MATERIAL FOR THE TASK start

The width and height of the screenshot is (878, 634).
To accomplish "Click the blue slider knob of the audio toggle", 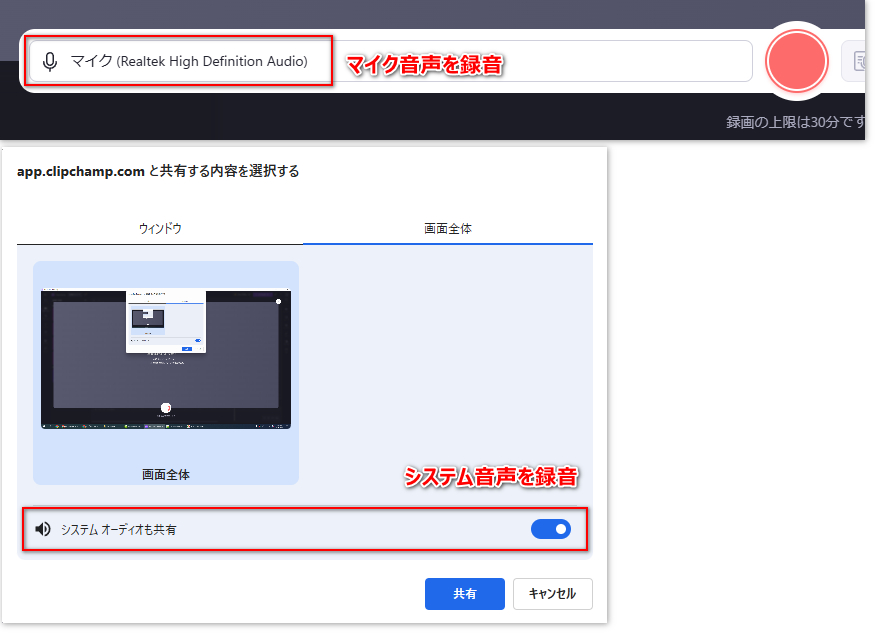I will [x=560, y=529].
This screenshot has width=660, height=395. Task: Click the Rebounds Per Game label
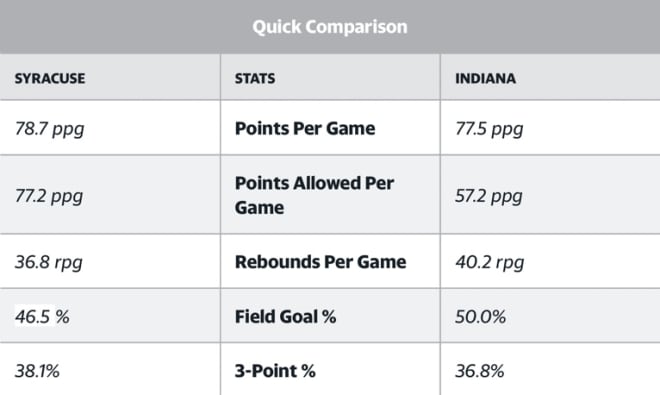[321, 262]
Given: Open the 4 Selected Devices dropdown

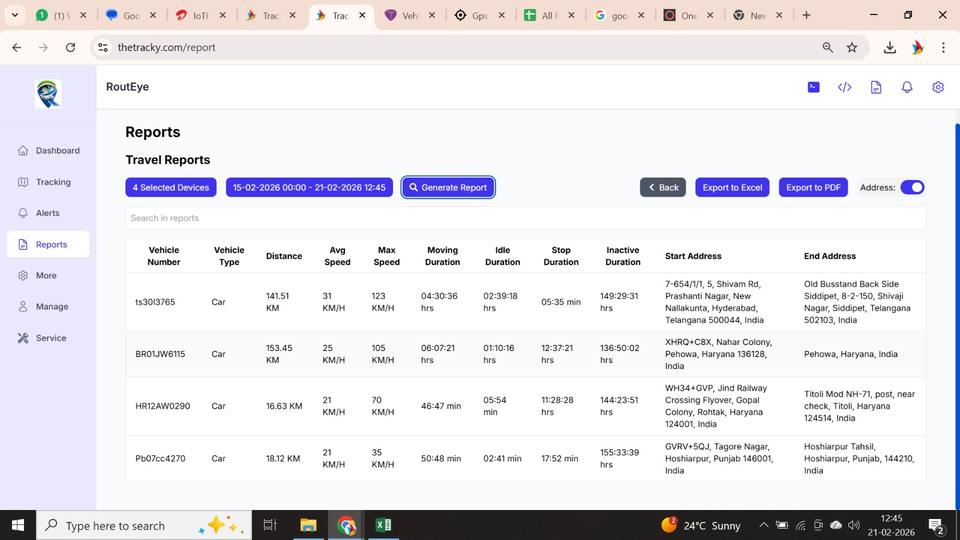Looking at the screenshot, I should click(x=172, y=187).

MATERIAL FOR THE TASK end
MATERIAL FOR THE TASK start

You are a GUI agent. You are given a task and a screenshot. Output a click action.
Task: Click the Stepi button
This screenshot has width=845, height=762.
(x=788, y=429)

MATERIAL FOR THE TASK end

## WRITTEN EXERCISE
Return every line of the data above that contains the word "height", copying each line unchanged.

## THE SOLUTION
The width and height of the screenshot is (878, 634).
This screenshot has width=660, height=395. Task: Click the Rebounds Per Game label
This screenshot has width=845, height=762.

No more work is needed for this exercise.